Yankee Doodle and the Lizard Men

It was Saturday.  It was early...but I was up, with the T.V. on...waiting.  As the promotional commercials had predicted, a new show was coming...and it had dinosaurs in it...

On September 7th, 1974, it began...


Marshall, Will and Holly, on a routine expedition...

I was only four years old  but I remember it like it was yesterday.  There had been nothing like it for my generation.  Yes we had Sigmund the Sea Monster, New Zoo Review and a room to romp in with Miss Nancy...but never before had a blow-up raft negotiated waterfalls so deftly, straight down without even tipping over and dumping the crew.  Never before had a father and his kids been able to evade hungry dinosaurs to find that perfect cave in which to set up permanent camp, and never before had any lost survivor sported such groovy, polyester clothing...clothes that never seemed to tear or get dirty.  This was..."The Land of the Lost".




Harry Potts and William Koenig, two Privates in the Continental Army of General Washington as it stood in New England are swept up into the dimensional doorway and deposited them into the Land of the Lost. I'm not really sure where they were when this happened, whether they were on a battlefield or chanced into a cave, whether it is 1775 or 1776, who knows. We can surmise their journey into inter-dimensional travel begins in New England because according to Koenig's journal (read for the viewers by none other than Mr. Marshall himself) this is where they were looking to get home to.


"Follow that Dinosaur" was episode 13 of the first season where we are introduced to these two brave and intrepid Revolutionary War soldiers.  You never actually see Koenig and Potts, they are long dead in their debut, and I assume it was written this way as a fake skeleton and a set of Colonial era clothes are much cheaper than paying an actor.  Nevertheless, William and Harry provide the Marshalls with some much needed information and get their hopes up of an escape.  By chance, Will and Holly discover a dummy made of Koenig's 18th century clothing stuffed with what Holly calls "dinosaur nip".  This stuff looks like common fern fronds to me, picked up cheap by the prop department at the local Fedco garden center.  Apparently all the dinos in Land of the Lost crave the smell of this particular discount greenery.  Grabbing the fern filled "yankee doodle", they hightail it back to the cave to discover the first piece of Koenig's journal tucked in the waistcoat pocket.


 


Now my history side is going to kick into gear...


The suit of colonial clothing they used for the episode looks really good.  You might want to assume that the show would use any old Revolutionary War uniform out of the costume department, but they didn't, and whether by accident or by intent, they chose something that actually might have been worn by a soldier in the early on.  Many American soldiers were wearing civilian clothes in 1775 and 1776 as uniforms were scarce.  An old brown suit of 18th-century clothing really works.  But riddle me this, once Koenig fashioned his clothes into a dummy filled with "dino nip"...what did he wear after?  

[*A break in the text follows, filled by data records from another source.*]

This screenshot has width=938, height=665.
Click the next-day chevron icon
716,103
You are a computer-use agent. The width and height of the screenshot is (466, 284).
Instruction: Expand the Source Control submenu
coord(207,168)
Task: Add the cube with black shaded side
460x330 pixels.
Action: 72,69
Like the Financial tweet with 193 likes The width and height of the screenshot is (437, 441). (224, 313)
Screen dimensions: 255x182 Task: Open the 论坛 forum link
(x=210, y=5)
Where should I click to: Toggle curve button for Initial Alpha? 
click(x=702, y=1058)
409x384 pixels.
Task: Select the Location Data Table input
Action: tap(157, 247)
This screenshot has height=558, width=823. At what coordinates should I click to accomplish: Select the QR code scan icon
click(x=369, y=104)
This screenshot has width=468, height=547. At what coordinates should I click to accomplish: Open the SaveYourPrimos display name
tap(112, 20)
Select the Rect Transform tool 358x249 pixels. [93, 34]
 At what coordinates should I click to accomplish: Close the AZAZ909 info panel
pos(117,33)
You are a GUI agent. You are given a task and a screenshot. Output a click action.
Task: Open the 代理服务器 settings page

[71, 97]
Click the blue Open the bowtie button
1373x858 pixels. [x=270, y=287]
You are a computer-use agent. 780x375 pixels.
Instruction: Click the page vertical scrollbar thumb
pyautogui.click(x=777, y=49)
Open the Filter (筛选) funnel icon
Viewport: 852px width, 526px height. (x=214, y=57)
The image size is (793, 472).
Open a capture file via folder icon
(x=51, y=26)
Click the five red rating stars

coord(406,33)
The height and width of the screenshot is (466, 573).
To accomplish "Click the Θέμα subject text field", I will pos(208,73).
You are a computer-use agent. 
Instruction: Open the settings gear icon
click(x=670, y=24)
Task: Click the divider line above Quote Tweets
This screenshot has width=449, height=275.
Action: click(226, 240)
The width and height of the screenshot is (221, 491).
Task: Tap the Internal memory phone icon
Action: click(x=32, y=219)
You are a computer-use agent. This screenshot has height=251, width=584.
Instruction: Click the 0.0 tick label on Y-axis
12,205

At some point, Potts and Koenig split up, Harry Potts entering the lost city and leading William Koenig to believe he had found a way back to New England.  After finding the dummy, Marshall, Will and Holly decide to follow.  To the lost city they go.  Koenig's journal reveals many things.  The Marshalls learn that the Sleestak, the dreaded "Lizard Men" were named Sleestack by Koenig and Potts in honor of what was probably their commanding officer, Major Joshua Sleestack.  Koenig and Potts were the ones who wrote "Beware of Sleestack" for the Marshall family to find.


The way the Koenig's journal is scripted for the show really takes into account how an 18th-century American would see the world of "Land of the Lost".  While not perfect, the writers actually tried to include syntax that would sound period, and it doesn't hurt to have Koenig's perspective of what he would see as giant lizards and lizard men, something he could not imagine from his world where dinosaurs from Earth's distance past were unknown and only appeared in excavations roughly 100 years later.


Both Potts and Koenig never make it out alive.  Koenig's bones are found along with the last piece of his journal at what he thought was the way back to Massachusetts, or Connecticut or New Hampshire.  It's also discovered that Potts met the fate he was soon to meet, alone in a cave with bubbling lava, an army of Altrusians/Sleestack waiting to nab him if he should go back the way he came.


When it was all over, the Marshall's had the complete journal, all three parts, and the sinking feeling that they would be trapped, lost forever in this strange land.